I know very well about homophobia on the left, which is detestable and gives me opportunities to express my own hard-line extremism. Harry Hay founded Mattachine after he was expelled from the Communist Party of the USA for being a queer; Black Mountain College, a lefty-liberal experimental college of the 1930s through the 1950s, fired some queer faculty, notably the anarchist writer Paul Goodman, who wrote in a famous essay called "Memoirs of an Ancient Activist",
Frankly, my experience of radical community is that it does not tolerate my freedom. Nevertheless, I am all for community because it is a human thing, only I seem doomed to be left out.

On the other hand, my homosexual acts and the overt claim to the right to commit them have never disadvantaged me much, as far as I know, in more square institutions. I have taught at half a dozen state universities.
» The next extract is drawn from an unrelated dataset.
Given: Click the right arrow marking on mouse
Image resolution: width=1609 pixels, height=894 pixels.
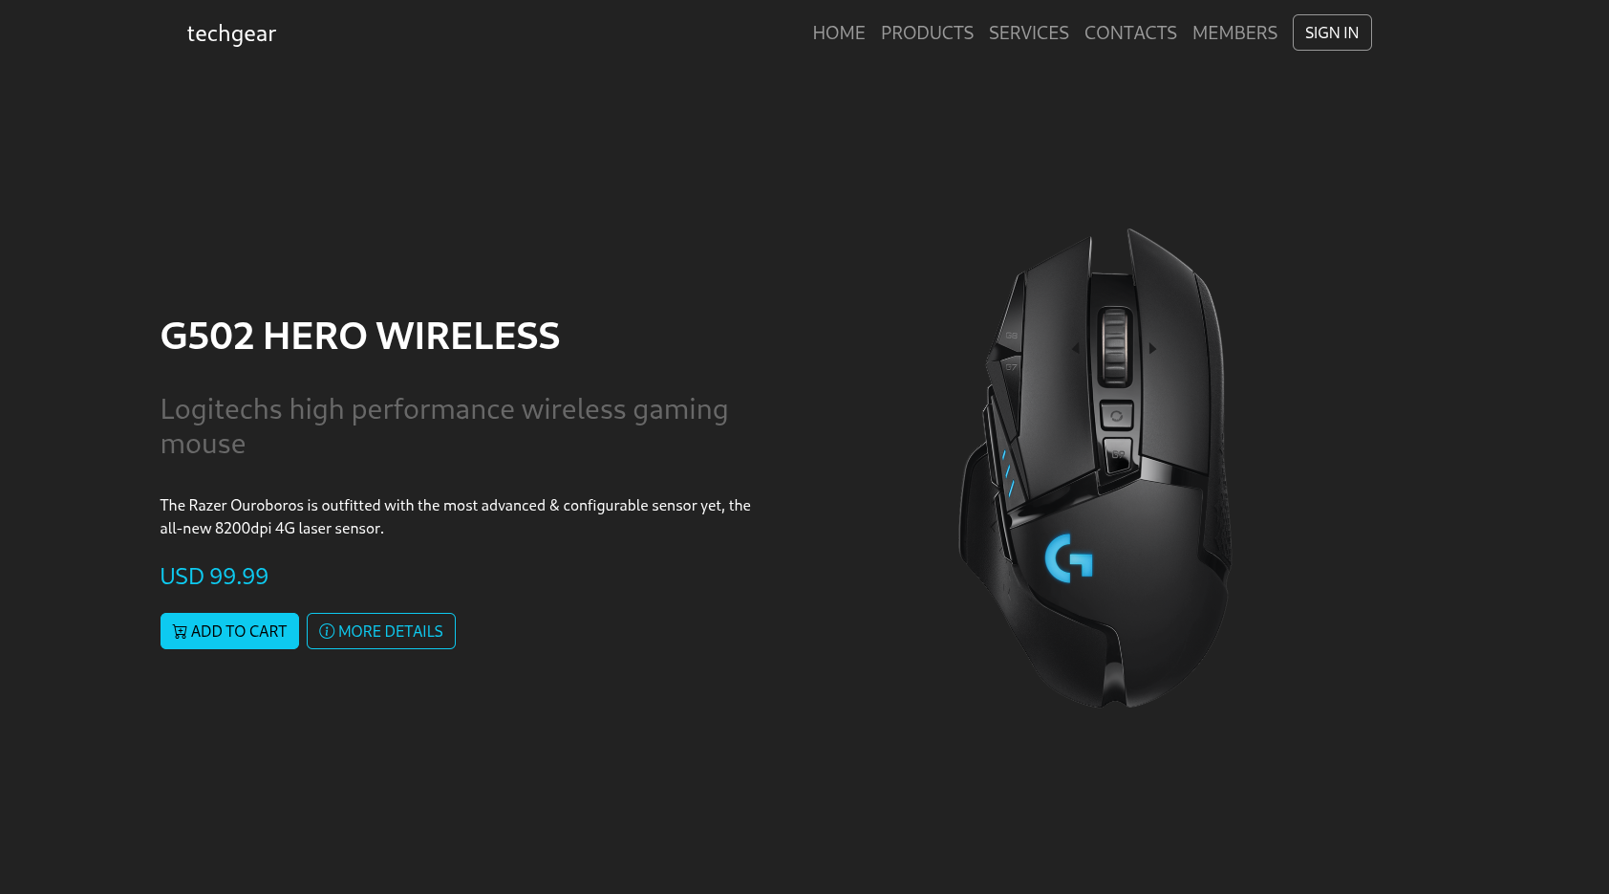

I am continually invited, often as chief speaker, to conferences of junior high school superintendents, boards of regents, guidance counsellors, task forces on delinquency, etc., etc. I say what I think right, I make passes if there is occasion -- I have even made out, which is more than I can say for conferences of SDS or Resistance. [Len Richmond and Gary Noguera, eds.,The Gay Liberation Book (Ramparts Press, 1973, p. 24]
I especially like that bit about favoring community but always being left out of it, but then I've generally found myself not wanting in to the available communities. I've generally been content to deal with communities through their writings. If I'm marginalized, well, it's a dirty job but someone has to do it, and more often than not it's because I've sidled over to the margins rather than stay close to the people who are at the center or core or mainstream -- whatever you want to call it. ("I wouldn't belong to a club that would have me for a member" -- but there's not a club made up of those of us who identify with that line, either.) I've been a little disappointed to find that I don't necessarily get along with other misfits because being a misfit is not in itself enough to have in common; but that too has been a useful lesson. And despite all this, I've never been a total isolate either. I have something resembling community, and it serves to keep me going.

What to do about American politics, though, I don't know. As an intellectual I have little to say to the Teabaggers, but then anti-intellectualism is endemic to American society, including many intellectuals. Debate is hard, disagreement is generally painful, and most people prefer not to deal with either. Andrew Sullivan has done little to improve things; I've done even less. We're probably doomed.